Microsoft foundpassworder Bill Gates stood before an audience in 2004 and predicted the end of password usage as a cyber-security measure. Why? Traditional passwords just don’t “meet the challenge” of keeping critical information secure, Gates reasoned.

Well, more than a decade has passed since Gates’ prediction and passwords are still an integral part of most cyber security protection both for individuals and businesses. Despite their continued usage, tech pundits persist in forecasting the death of passwords. A December 2015 study by Wakefield Research in conjunction with SecureAuth Corporation gave passwords another 10 years to live. Of the 300 IT decision-makers surveyed, nine out of ten said they believed the traditional password “won’t exist in a decade.”
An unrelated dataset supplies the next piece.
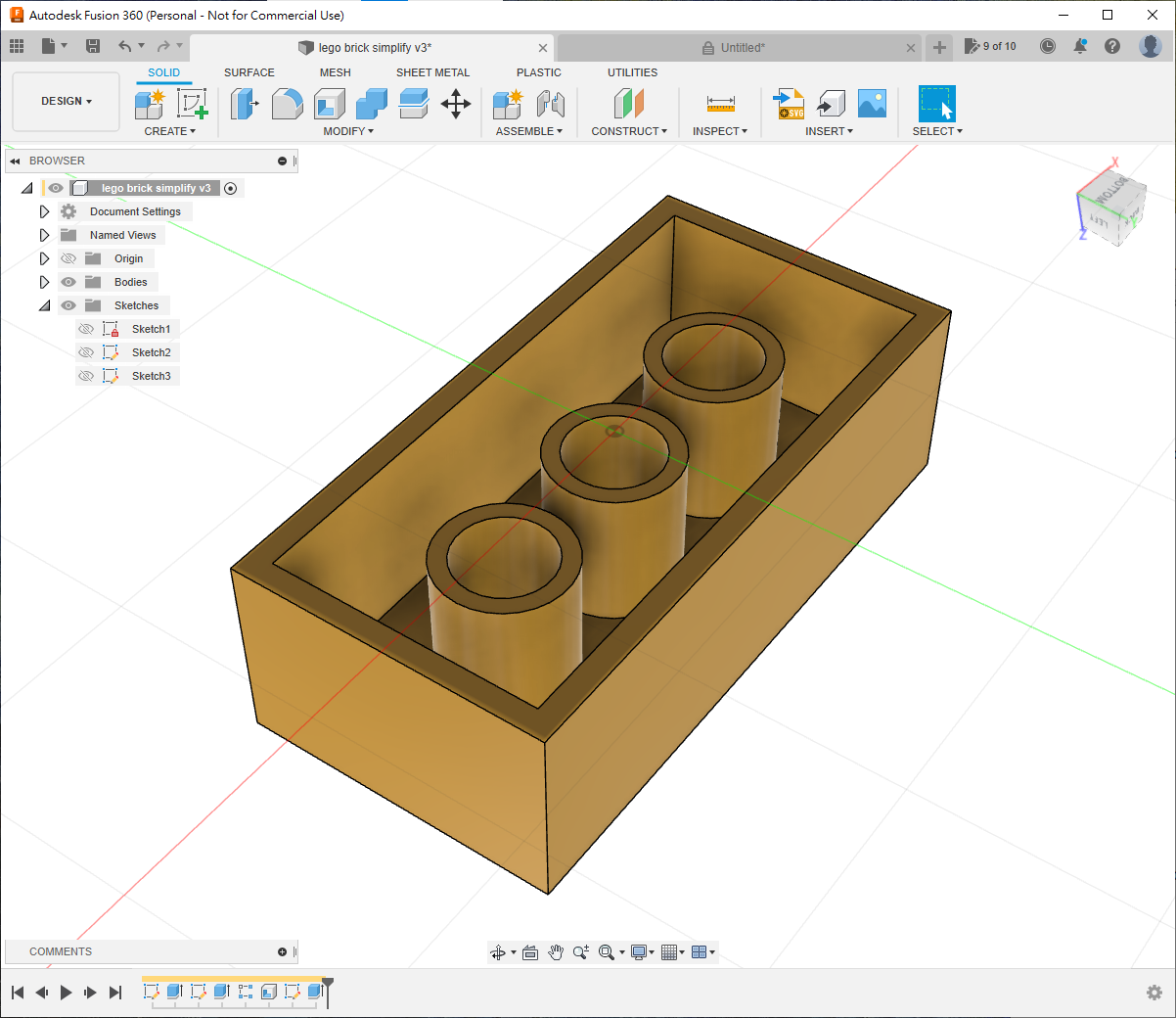The width and height of the screenshot is (1176, 1018).
Task: Switch to the SURFACE tab
Action: pos(249,72)
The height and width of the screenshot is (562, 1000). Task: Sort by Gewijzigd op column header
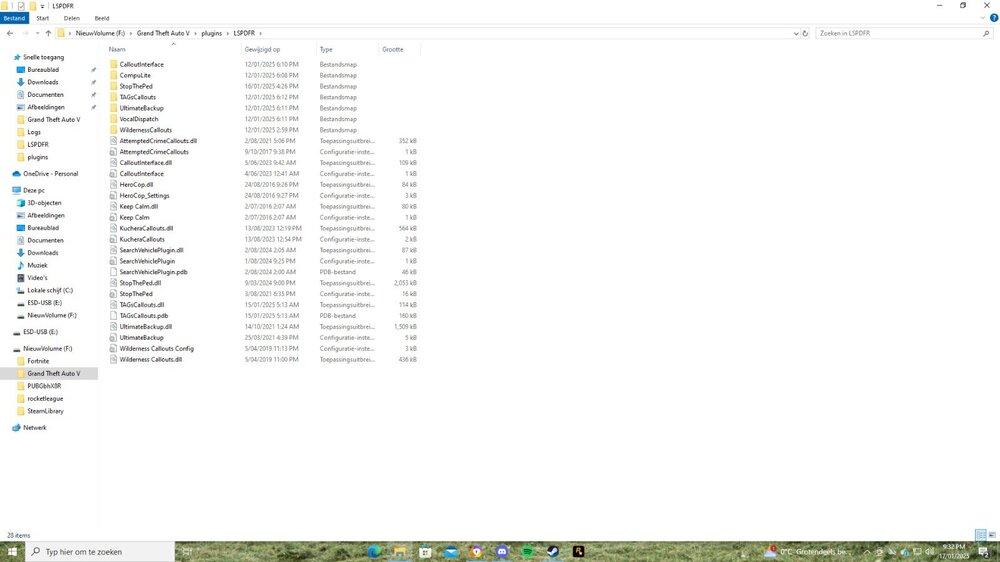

But not everyone is sounding the death knell for passwords. Veteran tech journalist Ericka Chickowski, who writes for InformationWeek’s DARKReading cyber security news service, recently wrote:

“Since [Gates’ speech] the market has seen all natures of two-factor authentication and biometrics products flood the market with claims that they’d herald the end of the password: dongles, soft tokens, fingerprint readers, facial recognition, palm vein readers, iris recognition, and even keystroke dynamics – identifying users by their typing patterns. Even as these alternatives and augmenters ebbed and flowed, the password has remained as firmly entrenched as ever.”

If that’s the case, how can a smart business owner make better and safer use of passwords?  Tech experts suggest using variety in your passwords, utilizing phrases instead of words and never using the names of family members, including pets as part of your secure password.